It’s ironic to me that so many people in the “UX family” of practitioner communities utterly lionize “Great Figures” of design who are largely known for what they *wrote* and *said* about design as much as for the things they made, and then turn to their peers and demand they stop talking about what their practice means, and just post more pat advice, templates or tutorials.
A while back I was doing a presentation on what neuroscience is teaching us about being designers — how our heads work when we’re making design decisions, trying to be creative, and the rest. And one of the things I learned was the importance of metacognition — the ability to think about thinking. I know people who refuse to do such a thing — they just want to jump in and ACT. But more often than not, they don’t grow, they don’t learn. They just keep doing what they’re used to, usually to the detriment of themselves and the people around them. Do you want to be one of those people? Probably not.
So, enough already. It’s time we defend the D. Next time you hear someone pipe up and say “hey [eyeroll] can we stop the DTDT already?” kindly remind them that mature communities of practice discuss, dream, debate, deliberate, deconstruct and the rest … because ultimately it helps us get better, deeper and stronger at the Doing.
2 thoughts on “In Defense of D”
When we came up with the demonstate the damn thing slogan for the IAI, the sentiment (at least for me) was that it’s possible to pore over the same material over and over without creating any new insight. In that way it’s kind of like a PRNG—real randomness needs an injection of new information from the outside. So the idea was to generate new material for discussion by actually generating new material for use.
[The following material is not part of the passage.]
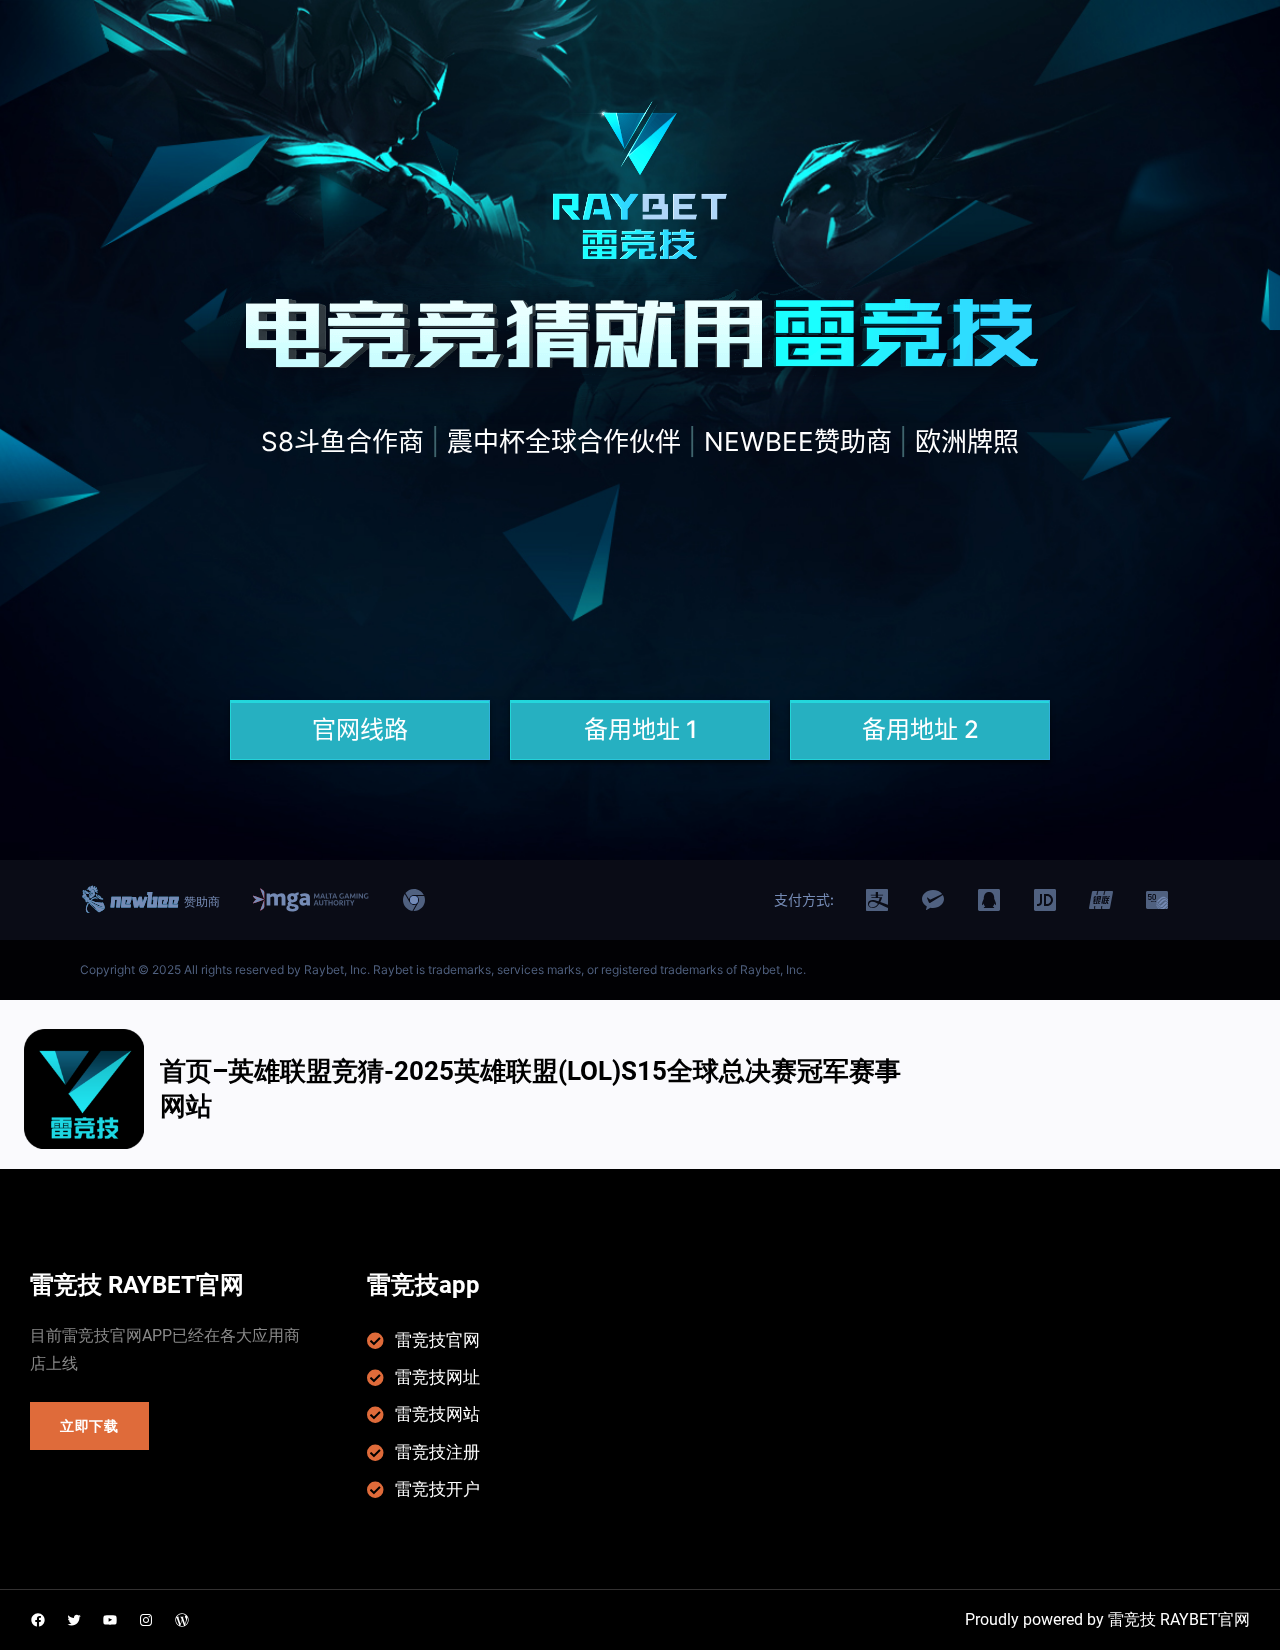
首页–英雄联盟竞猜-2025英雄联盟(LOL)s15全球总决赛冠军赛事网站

I think there is also a component of professional insecurity, trying to partition intellectual territory as well as justify the position to outsiders. It’s still a nascent discipline (I’m even apprehensive about calling it a discipline). Further, perorating about the virtues of a particular practice is much less work than actually doing it. (And information architects classify things for a living anyway, so for them it’s almost like a tic.)
But by no means does this account for all discussion, nor does it discount the development of the language we use to talk about our business.